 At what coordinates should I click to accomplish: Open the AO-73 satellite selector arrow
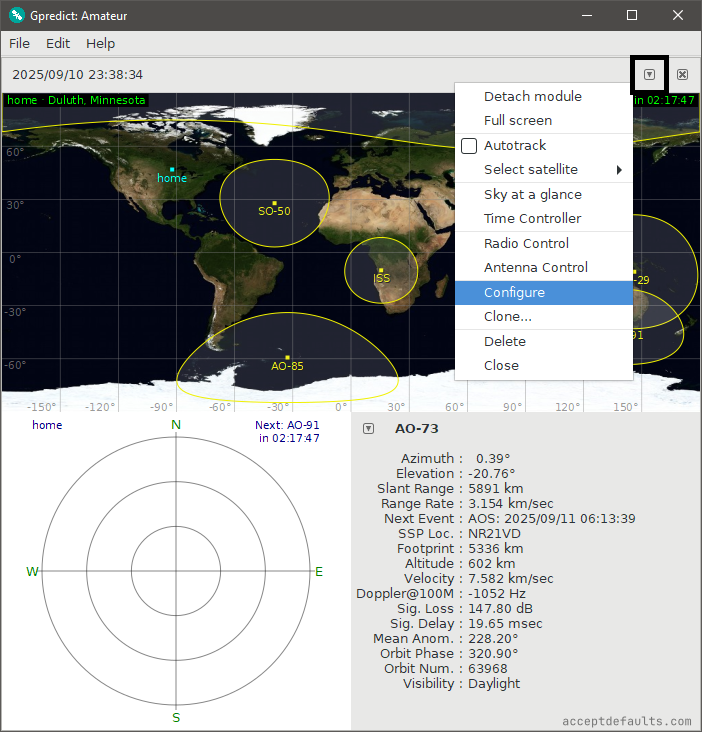point(369,429)
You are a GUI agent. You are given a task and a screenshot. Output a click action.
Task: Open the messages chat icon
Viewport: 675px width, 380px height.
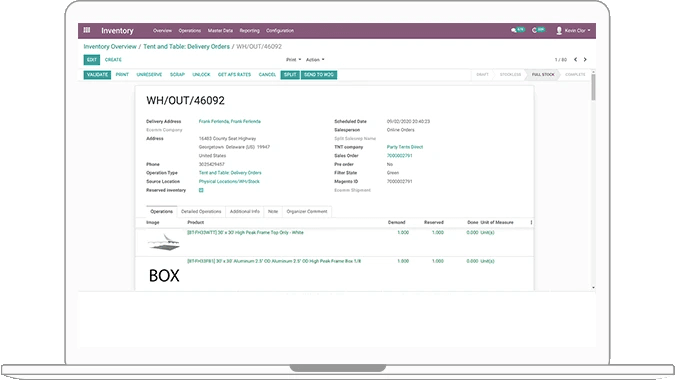514,31

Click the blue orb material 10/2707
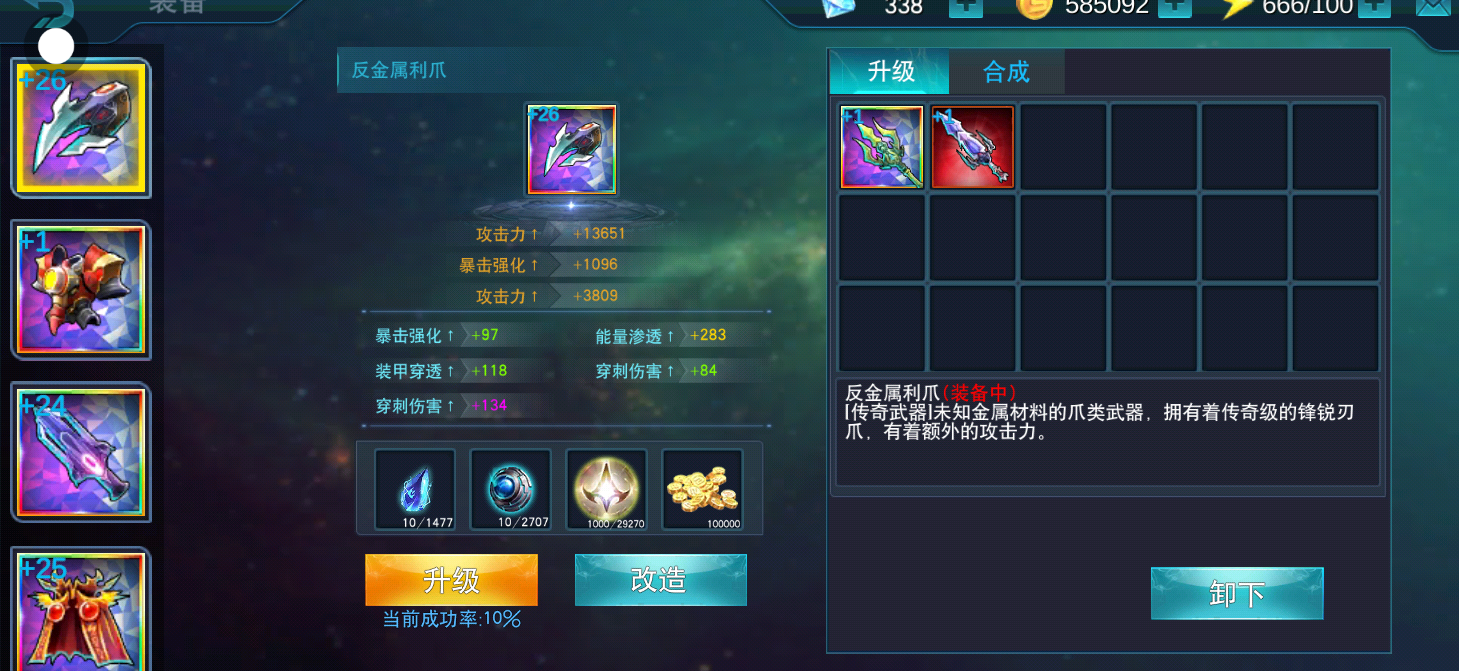pos(511,489)
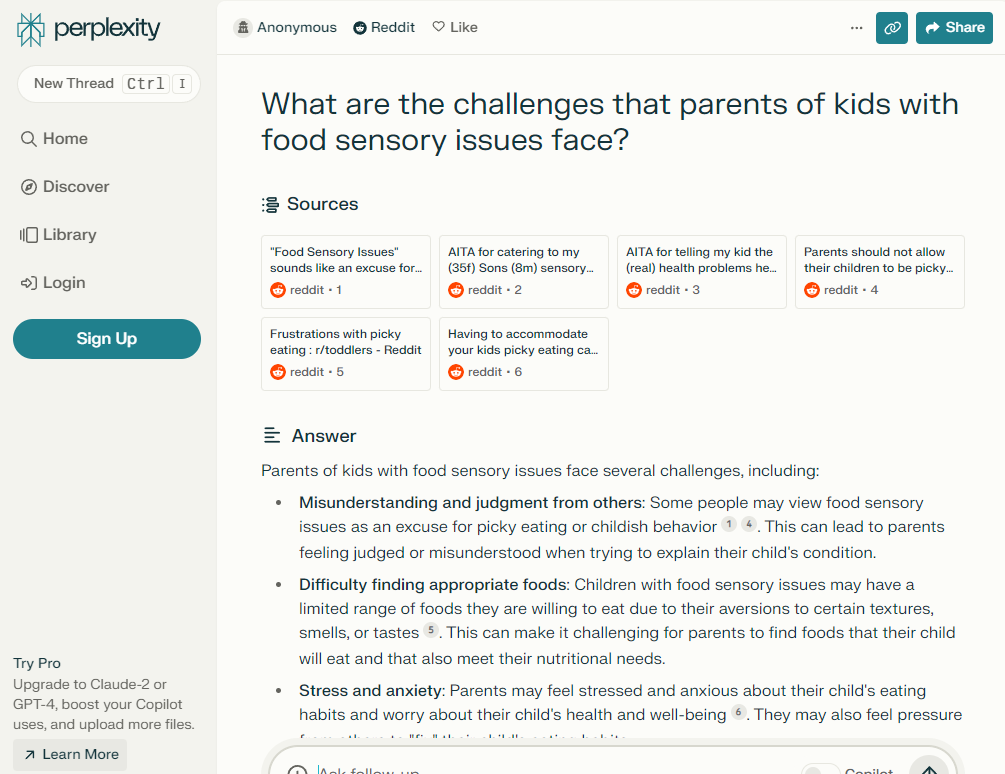This screenshot has width=1005, height=774.
Task: Click citation number 4 in the answer
Action: (749, 524)
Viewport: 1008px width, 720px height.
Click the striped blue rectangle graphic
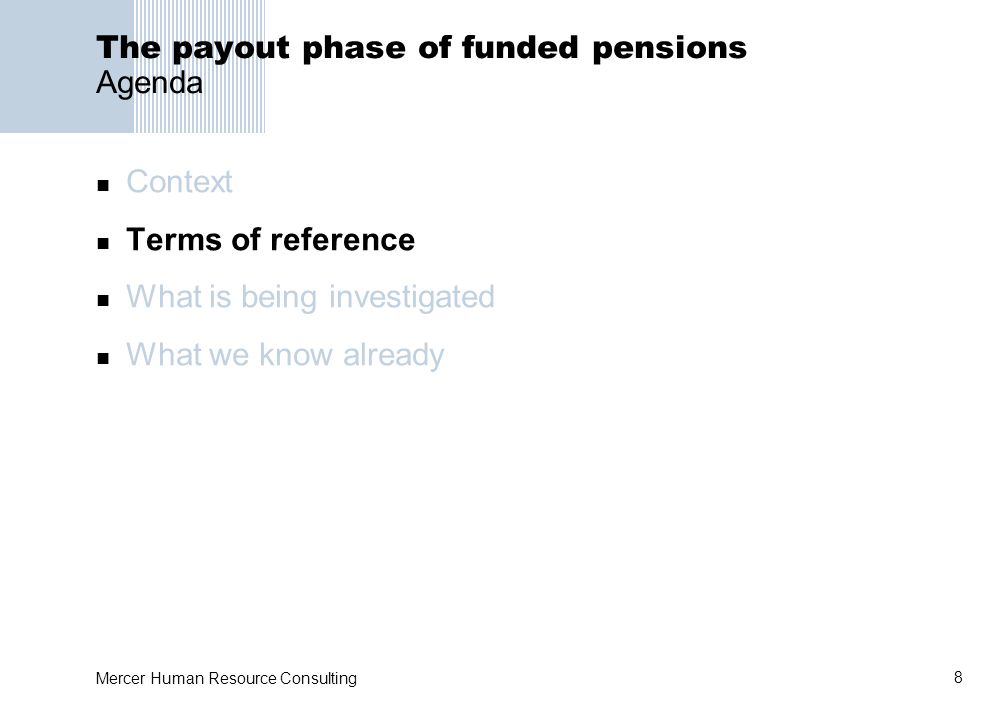(x=199, y=66)
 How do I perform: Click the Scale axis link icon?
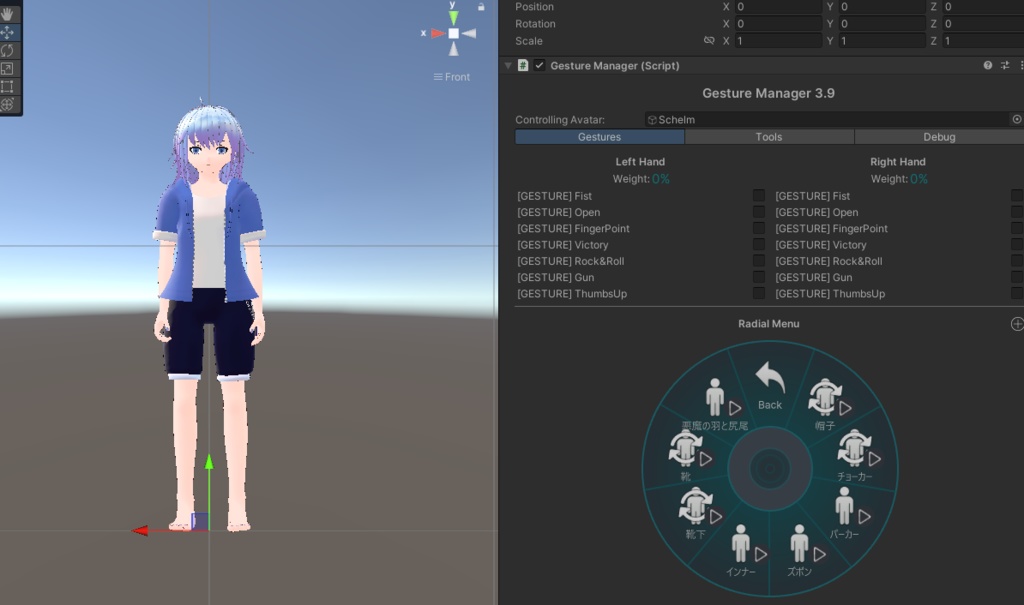pos(709,40)
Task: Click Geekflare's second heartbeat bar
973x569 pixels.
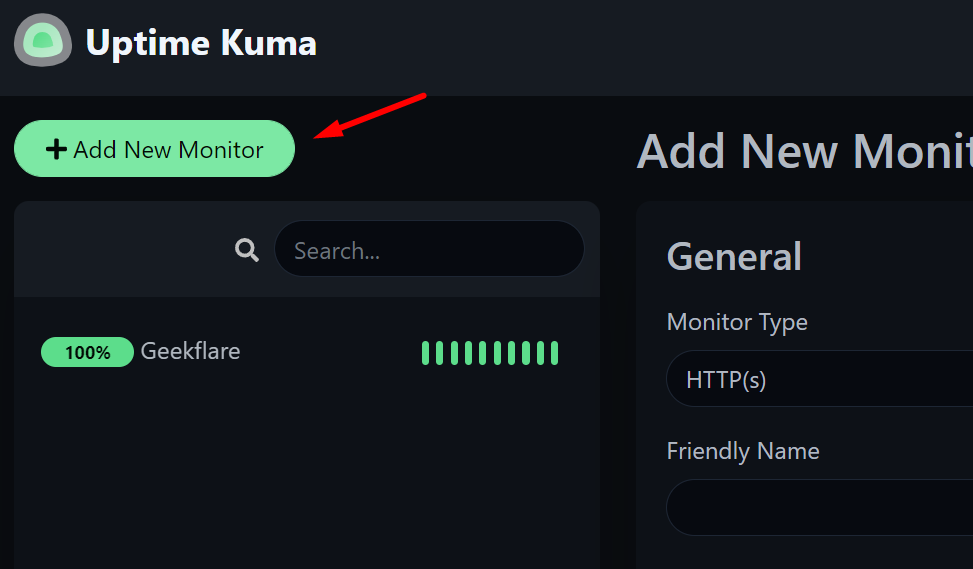Action: 440,353

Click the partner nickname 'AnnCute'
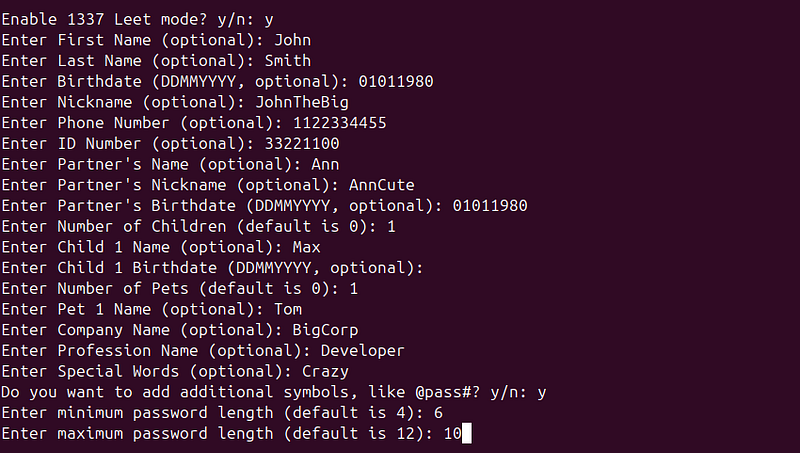(x=382, y=185)
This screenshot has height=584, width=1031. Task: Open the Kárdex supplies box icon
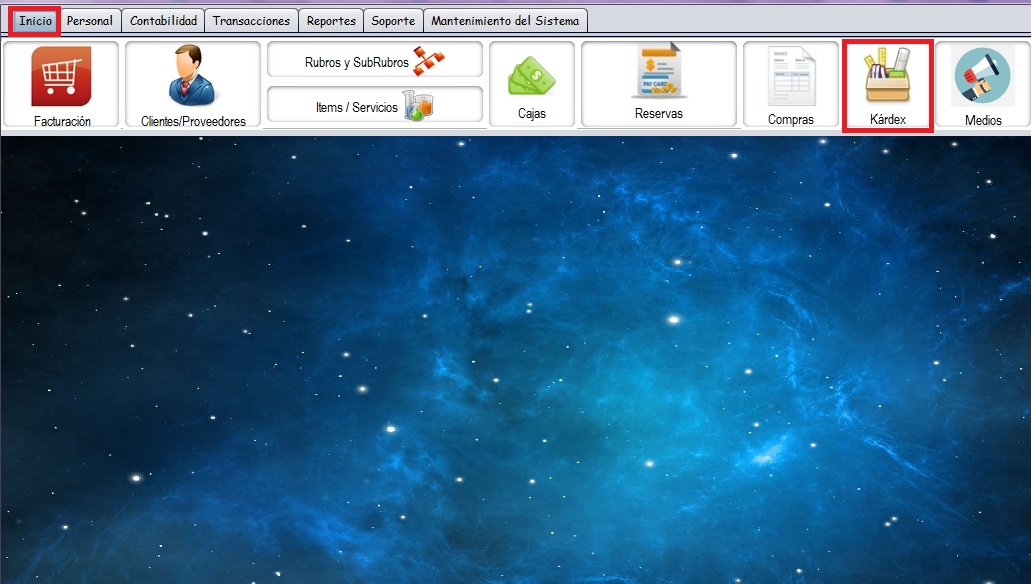click(x=887, y=76)
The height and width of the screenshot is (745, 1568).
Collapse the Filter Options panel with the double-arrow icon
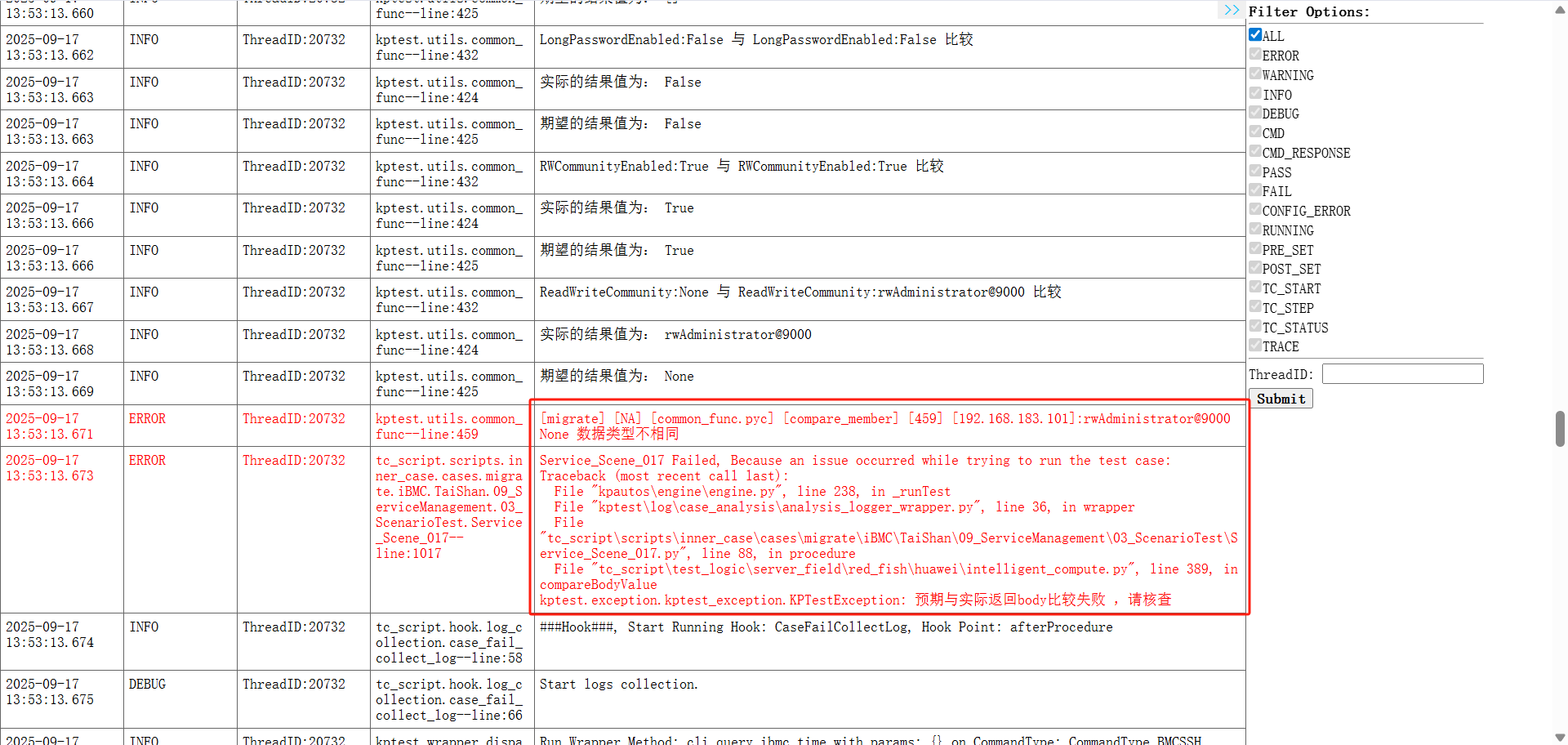(x=1231, y=10)
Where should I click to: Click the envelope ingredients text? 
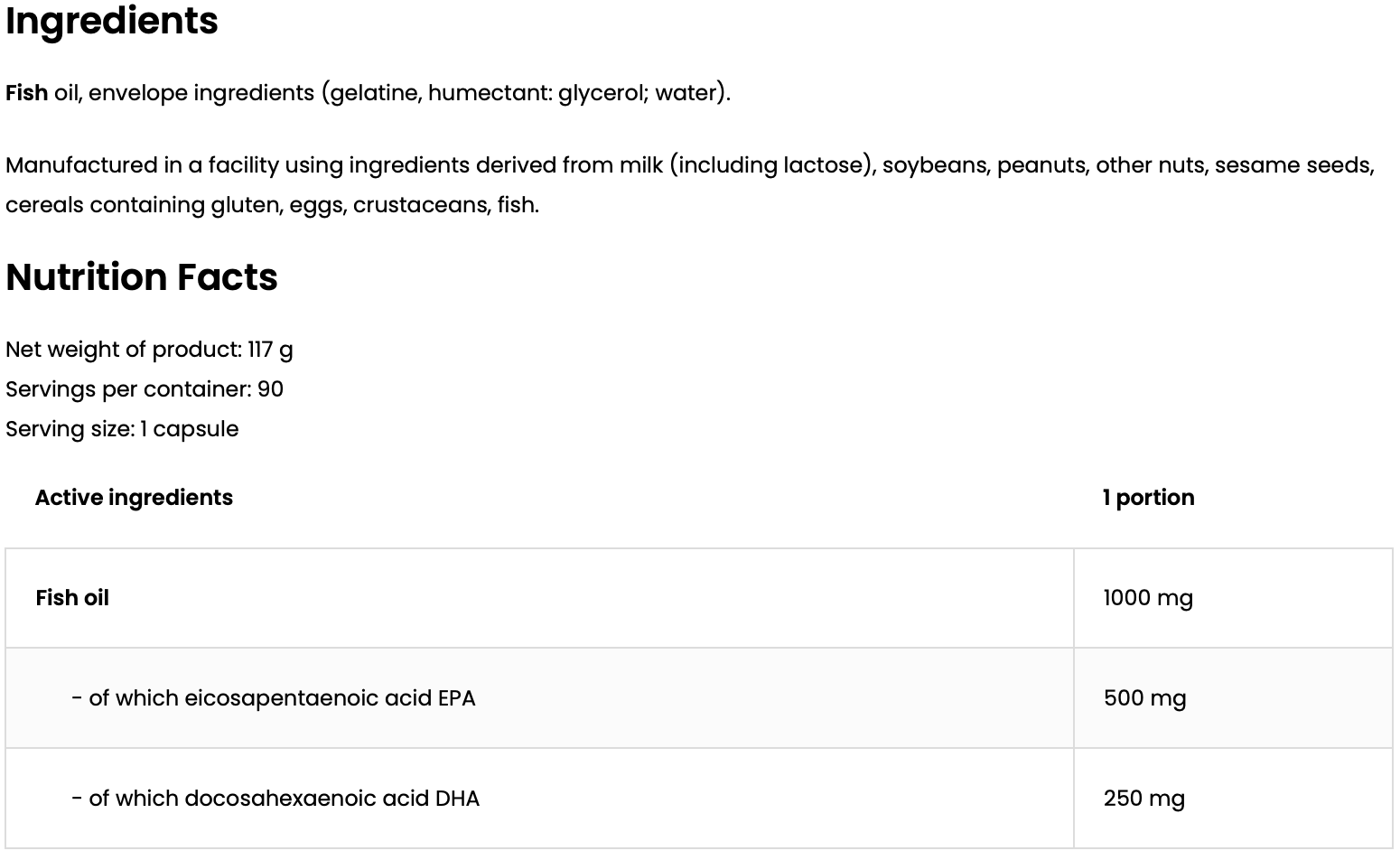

• EXERCISE OBJECTIVE
Nothing but the lines from the one holding "Task: Open the messages chat icon" to the end of the entries above should be echoed, exactly and with both ends included; omit the pictures.

• SOLUTION FOR THIS PROBLEM
Task: Open the messages chat icon
Viewport: 675px width, 380px height.
514,31

Click the blue orb material 10/2707
pos(511,489)
This screenshot has width=1005, height=774.
Task: Click citation number 4 in the answer
Action: (749, 524)
Viewport: 1008px width, 720px height.
Click the striped blue rectangle graphic
(x=199, y=66)
 How do I perform: Click the Scale axis link icon?
pos(709,40)
Task: Click Geekflare's second heartbeat bar
973x569 pixels.
Action: 440,353

Click the partner nickname 'AnnCute'
(x=382, y=185)
This screenshot has height=584, width=1031. Task: Open the Kárdex supplies box icon
click(x=887, y=76)
The height and width of the screenshot is (745, 1568).
Collapse the Filter Options panel with the double-arrow icon
(x=1231, y=10)
Where should I click to: Click the envelope ingredients text? 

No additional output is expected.